§ Problem to work on:
Across the records below, how many lines contain the string "with"? Give the number by itself.

§ Dataset:

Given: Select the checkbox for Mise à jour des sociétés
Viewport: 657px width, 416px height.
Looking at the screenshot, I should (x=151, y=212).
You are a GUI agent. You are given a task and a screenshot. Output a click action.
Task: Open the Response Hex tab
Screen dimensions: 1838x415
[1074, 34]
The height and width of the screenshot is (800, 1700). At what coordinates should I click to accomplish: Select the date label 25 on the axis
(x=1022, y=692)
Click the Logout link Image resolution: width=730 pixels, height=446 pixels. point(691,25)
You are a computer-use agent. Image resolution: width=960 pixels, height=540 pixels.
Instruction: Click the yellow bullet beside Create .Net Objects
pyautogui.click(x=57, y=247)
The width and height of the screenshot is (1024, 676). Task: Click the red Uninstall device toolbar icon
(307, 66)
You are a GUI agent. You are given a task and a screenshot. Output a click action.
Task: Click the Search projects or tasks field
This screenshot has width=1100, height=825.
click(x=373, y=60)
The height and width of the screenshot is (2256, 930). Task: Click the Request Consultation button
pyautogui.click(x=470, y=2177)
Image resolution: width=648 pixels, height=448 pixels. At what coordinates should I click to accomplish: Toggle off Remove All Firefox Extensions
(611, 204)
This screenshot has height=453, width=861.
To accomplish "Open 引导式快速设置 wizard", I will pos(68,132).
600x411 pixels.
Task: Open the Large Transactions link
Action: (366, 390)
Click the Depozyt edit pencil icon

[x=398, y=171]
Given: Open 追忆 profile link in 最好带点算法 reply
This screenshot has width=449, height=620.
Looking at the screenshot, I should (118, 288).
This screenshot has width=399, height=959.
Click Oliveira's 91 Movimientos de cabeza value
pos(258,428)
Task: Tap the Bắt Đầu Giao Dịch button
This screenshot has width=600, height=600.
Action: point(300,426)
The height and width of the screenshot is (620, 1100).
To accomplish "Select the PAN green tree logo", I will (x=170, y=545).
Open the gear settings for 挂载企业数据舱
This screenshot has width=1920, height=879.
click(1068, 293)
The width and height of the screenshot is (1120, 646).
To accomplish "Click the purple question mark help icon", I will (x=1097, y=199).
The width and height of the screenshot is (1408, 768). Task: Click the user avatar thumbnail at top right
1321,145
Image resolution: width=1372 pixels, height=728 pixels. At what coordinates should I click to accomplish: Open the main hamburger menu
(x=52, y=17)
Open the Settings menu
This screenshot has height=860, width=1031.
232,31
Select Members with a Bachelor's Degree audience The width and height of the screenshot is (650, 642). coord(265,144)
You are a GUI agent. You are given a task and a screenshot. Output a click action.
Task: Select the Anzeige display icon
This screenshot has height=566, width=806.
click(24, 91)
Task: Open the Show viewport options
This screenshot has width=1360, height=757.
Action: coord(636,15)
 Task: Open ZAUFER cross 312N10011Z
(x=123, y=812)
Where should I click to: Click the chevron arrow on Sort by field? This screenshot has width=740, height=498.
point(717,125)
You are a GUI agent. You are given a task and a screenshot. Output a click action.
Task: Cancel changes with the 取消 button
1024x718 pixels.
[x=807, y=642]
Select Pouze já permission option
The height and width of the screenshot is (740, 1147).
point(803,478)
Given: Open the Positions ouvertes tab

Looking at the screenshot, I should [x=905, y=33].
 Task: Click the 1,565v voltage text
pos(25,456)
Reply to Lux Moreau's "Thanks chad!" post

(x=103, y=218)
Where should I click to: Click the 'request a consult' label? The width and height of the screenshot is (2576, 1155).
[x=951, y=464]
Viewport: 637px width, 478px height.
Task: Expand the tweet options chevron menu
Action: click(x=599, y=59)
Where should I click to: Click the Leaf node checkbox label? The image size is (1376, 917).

§ Task output:
2